WORK REQUEST: Retype everything in the listing, leaving each line exactly as it is.

AVAILABLE DATA:

****

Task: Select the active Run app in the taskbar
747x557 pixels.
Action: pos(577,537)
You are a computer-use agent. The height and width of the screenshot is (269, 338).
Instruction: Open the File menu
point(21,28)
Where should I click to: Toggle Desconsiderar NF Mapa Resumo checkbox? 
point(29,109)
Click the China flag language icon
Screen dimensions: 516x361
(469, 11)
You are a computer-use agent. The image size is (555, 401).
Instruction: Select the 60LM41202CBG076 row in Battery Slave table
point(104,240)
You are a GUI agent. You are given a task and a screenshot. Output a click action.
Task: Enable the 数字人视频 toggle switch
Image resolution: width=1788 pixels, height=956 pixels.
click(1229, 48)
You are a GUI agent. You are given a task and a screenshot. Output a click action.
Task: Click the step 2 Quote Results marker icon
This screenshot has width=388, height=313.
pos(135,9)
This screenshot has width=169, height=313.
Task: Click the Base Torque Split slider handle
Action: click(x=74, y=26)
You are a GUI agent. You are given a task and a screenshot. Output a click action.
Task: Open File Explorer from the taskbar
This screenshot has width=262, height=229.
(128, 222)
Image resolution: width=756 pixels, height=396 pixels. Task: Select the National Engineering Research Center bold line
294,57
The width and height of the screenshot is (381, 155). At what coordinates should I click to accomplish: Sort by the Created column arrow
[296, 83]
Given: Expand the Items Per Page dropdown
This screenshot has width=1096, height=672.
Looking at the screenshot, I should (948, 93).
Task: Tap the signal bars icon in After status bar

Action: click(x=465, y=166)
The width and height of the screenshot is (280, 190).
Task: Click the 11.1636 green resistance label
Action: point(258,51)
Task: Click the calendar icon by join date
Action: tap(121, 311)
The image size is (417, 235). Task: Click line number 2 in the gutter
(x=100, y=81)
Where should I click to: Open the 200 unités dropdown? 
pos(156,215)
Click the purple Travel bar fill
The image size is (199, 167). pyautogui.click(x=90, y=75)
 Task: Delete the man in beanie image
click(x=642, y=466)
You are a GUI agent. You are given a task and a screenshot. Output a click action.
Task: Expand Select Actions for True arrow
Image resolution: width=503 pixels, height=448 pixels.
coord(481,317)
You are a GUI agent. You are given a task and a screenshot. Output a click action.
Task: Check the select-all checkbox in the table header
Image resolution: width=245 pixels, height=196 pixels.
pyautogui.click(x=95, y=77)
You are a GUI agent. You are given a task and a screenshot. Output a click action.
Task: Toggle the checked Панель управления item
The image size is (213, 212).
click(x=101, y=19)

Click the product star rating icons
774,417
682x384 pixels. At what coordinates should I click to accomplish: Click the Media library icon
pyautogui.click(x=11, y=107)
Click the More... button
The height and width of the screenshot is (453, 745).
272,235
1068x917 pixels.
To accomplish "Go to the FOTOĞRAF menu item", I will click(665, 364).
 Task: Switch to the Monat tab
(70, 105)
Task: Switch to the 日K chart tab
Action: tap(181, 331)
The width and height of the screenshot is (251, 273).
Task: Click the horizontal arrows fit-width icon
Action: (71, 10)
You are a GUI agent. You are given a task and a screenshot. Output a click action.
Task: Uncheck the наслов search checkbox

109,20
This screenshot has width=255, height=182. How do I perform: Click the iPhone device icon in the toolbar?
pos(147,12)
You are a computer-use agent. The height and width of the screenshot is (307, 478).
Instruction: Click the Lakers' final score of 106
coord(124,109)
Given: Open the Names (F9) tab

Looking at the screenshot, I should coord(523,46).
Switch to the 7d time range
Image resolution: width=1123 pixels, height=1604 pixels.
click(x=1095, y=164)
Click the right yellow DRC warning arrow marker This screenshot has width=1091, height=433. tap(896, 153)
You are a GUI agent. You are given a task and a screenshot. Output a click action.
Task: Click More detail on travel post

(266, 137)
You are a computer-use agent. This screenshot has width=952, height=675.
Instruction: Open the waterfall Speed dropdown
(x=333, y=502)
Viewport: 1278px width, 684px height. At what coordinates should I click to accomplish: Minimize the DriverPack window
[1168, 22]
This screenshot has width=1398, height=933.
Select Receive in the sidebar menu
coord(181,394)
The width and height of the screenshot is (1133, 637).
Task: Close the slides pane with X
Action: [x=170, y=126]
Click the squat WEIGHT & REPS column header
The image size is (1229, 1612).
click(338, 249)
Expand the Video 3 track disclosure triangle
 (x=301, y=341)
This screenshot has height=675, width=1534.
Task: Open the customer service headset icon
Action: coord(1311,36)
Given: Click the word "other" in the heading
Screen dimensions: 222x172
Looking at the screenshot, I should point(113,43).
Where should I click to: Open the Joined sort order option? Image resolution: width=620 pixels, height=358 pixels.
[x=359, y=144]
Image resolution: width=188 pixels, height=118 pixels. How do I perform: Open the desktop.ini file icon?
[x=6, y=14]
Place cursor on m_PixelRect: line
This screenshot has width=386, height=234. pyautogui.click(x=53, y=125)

****

YOUR SOLUTION:
Task: Select the active Run app in the taskbar
747x557 pixels.
Action: pos(577,537)
You are a computer-use agent. The height and width of the screenshot is (269, 338).
Instruction: Open the File menu
point(21,28)
Where should I click to: Toggle Desconsiderar NF Mapa Resumo checkbox? 
point(29,109)
Click the China flag language icon
Screen dimensions: 516x361
(469, 11)
You are a computer-use agent. The image size is (555, 401).
Instruction: Select the 60LM41202CBG076 row in Battery Slave table
point(104,240)
You are a GUI agent. You are given a task and a screenshot. Output a click action.
Task: Enable the 数字人视频 toggle switch
Image resolution: width=1788 pixels, height=956 pixels.
click(1229, 48)
You are a GUI agent. You are given a task and a screenshot. Output a click action.
Task: Click the step 2 Quote Results marker icon
This screenshot has width=388, height=313.
pos(135,9)
This screenshot has width=169, height=313.
Task: Click the Base Torque Split slider handle
Action: click(x=74, y=26)
You are a GUI agent. You are given a task and a screenshot. Output a click action.
Task: Open File Explorer from the taskbar
This screenshot has width=262, height=229.
(128, 222)
Image resolution: width=756 pixels, height=396 pixels. Task: Select the National Engineering Research Center bold line
294,57
The width and height of the screenshot is (381, 155). At what coordinates should I click to accomplish: Sort by the Created column arrow
[296, 83]
Given: Expand the Items Per Page dropdown
This screenshot has width=1096, height=672.
Looking at the screenshot, I should (948, 93).
Task: Tap the signal bars icon in After status bar

Action: click(x=465, y=166)
The width and height of the screenshot is (280, 190).
Task: Click the 11.1636 green resistance label
Action: point(258,51)
Task: Click the calendar icon by join date
Action: tap(121, 311)
The image size is (417, 235). Task: Click line number 2 in the gutter
(x=100, y=81)
Where should I click to: Open the 200 unités dropdown? 
pos(156,215)
Click the purple Travel bar fill
The image size is (199, 167). pyautogui.click(x=90, y=75)
 Task: Delete the man in beanie image
click(x=642, y=466)
You are a GUI agent. You are given a task and a screenshot. Output a click action.
Task: Expand Select Actions for True arrow
Image resolution: width=503 pixels, height=448 pixels.
coord(481,317)
You are a GUI agent. You are given a task and a screenshot. Output a click action.
Task: Check the select-all checkbox in the table header
Image resolution: width=245 pixels, height=196 pixels.
pyautogui.click(x=95, y=77)
You are a GUI agent. You are given a task and a screenshot. Output a click action.
Task: Toggle the checked Панель управления item
The image size is (213, 212).
click(x=101, y=19)

Click the product star rating icons
774,417
682x384 pixels. At what coordinates should I click to accomplish: Click the Media library icon
pyautogui.click(x=11, y=107)
Click the More... button
The height and width of the screenshot is (453, 745).
272,235
1068x917 pixels.
To accomplish "Go to the FOTOĞRAF menu item", I will click(665, 364).
 Task: Switch to the Monat tab
(70, 105)
Task: Switch to the 日K chart tab
Action: tap(181, 331)
The width and height of the screenshot is (251, 273).
Task: Click the horizontal arrows fit-width icon
Action: (71, 10)
You are a GUI agent. You are given a task and a screenshot. Output a click action.
Task: Uncheck the наслов search checkbox

109,20
This screenshot has width=255, height=182. How do I perform: Click the iPhone device icon in the toolbar?
pos(147,12)
You are a computer-use agent. The height and width of the screenshot is (307, 478).
Instruction: Click the Lakers' final score of 106
coord(124,109)
Given: Open the Names (F9) tab

Looking at the screenshot, I should coord(523,46).
Switch to the 7d time range
Image resolution: width=1123 pixels, height=1604 pixels.
click(x=1095, y=164)
Click the right yellow DRC warning arrow marker This screenshot has width=1091, height=433. tap(896, 153)
You are a GUI agent. You are given a task and a screenshot. Output a click action.
Task: Click More detail on travel post

(266, 137)
You are a computer-use agent. This screenshot has width=952, height=675.
Instruction: Open the waterfall Speed dropdown
(x=333, y=502)
Viewport: 1278px width, 684px height. At what coordinates should I click to accomplish: Minimize the DriverPack window
[1168, 22]
This screenshot has width=1398, height=933.
Select Receive in the sidebar menu
coord(181,394)
The width and height of the screenshot is (1133, 637).
Task: Close the slides pane with X
Action: [x=170, y=126]
Click the squat WEIGHT & REPS column header
The image size is (1229, 1612).
click(338, 249)
Expand the Video 3 track disclosure triangle
 (x=301, y=341)
This screenshot has height=675, width=1534.
Task: Open the customer service headset icon
Action: coord(1311,36)
Given: Click the word "other" in the heading
Screen dimensions: 222x172
Looking at the screenshot, I should point(113,43).
Where should I click to: Open the Joined sort order option? Image resolution: width=620 pixels, height=358 pixels.
[x=359, y=144]
Image resolution: width=188 pixels, height=118 pixels. How do I perform: Open the desktop.ini file icon?
[x=6, y=14]
Place cursor on m_PixelRect: line
This screenshot has width=386, height=234. pyautogui.click(x=53, y=125)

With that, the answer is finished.